An Era In Three Words
“During the pandemic” is such a strange thing to hear in casual conversation now. When people say it, it hits me in a new way: not as shock, exactly, but as a small crack in the ordinary.
The phrase moves so easily through a sentence. “During the pandemic, we started doing this.” “During the pandemic, that changed.” “During the pandemic, I stopped going there.” It sounds almost like “when we lived in that apartment” or “back before we had kids,” except it is naming something enormous. A global rupture. A public emergency. A private archive.

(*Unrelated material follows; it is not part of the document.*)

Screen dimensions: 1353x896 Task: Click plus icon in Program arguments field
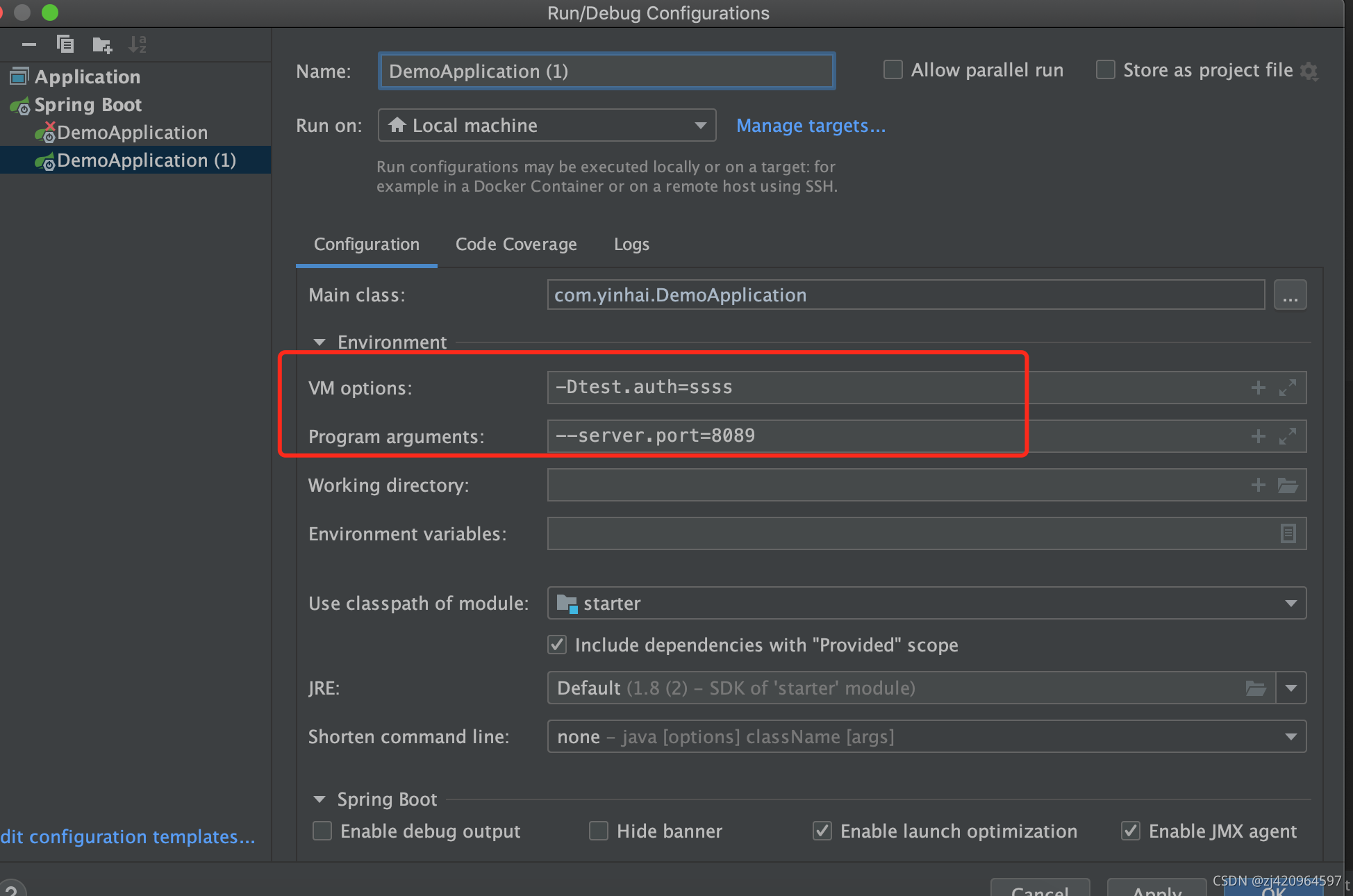point(1258,436)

The World Health Organization declared COVID-19 a pandemic on March 11, 2020. The WHO later ended its global public health emergency status on May 5, 2023, and the U.S. federal public health emergency ended on May 11, 2023. Those are official dates, useful in the way official dates are useful. They give the event a frame. They do not explain why the phrase still feels so strange in the mouth.
The Words We Had To Learn
Part of the weirdness is how quickly language caught up. Merriam-Webster made a special dictionary update in March 2020 for terms like COVID-19, social distancing, contact tracing, and community spread, because suddenly those words were not specialized anymore. They were how people made dinner plans, canceled birthdays, understood school, measured risk, and tried to be decent to one another.
Now “during the pandemic” works like shorthand. It can hold boredom, grief, fear, relief, isolation, resentment, exhaustion, sourdough jokes, old group texts, masks in glove compartments, friendships that thinned out, and whole years that still do not behave like years.
What unsettles me is not only that we say it. It is that we say it casually. We fold it into errands and parenting stories and half-remembered explanations. The phrase has become normal because it had to. Language found a way to carry the unbearable without making us stop every time we touched it.
What The Sentence Carries
Maybe that is what everyday speech does after history passes through the house. It does not preserve the full weight. It gives us a handle.
Still, every now and then, I hear someone say “during the pandemic,” and the handle turns back into the door.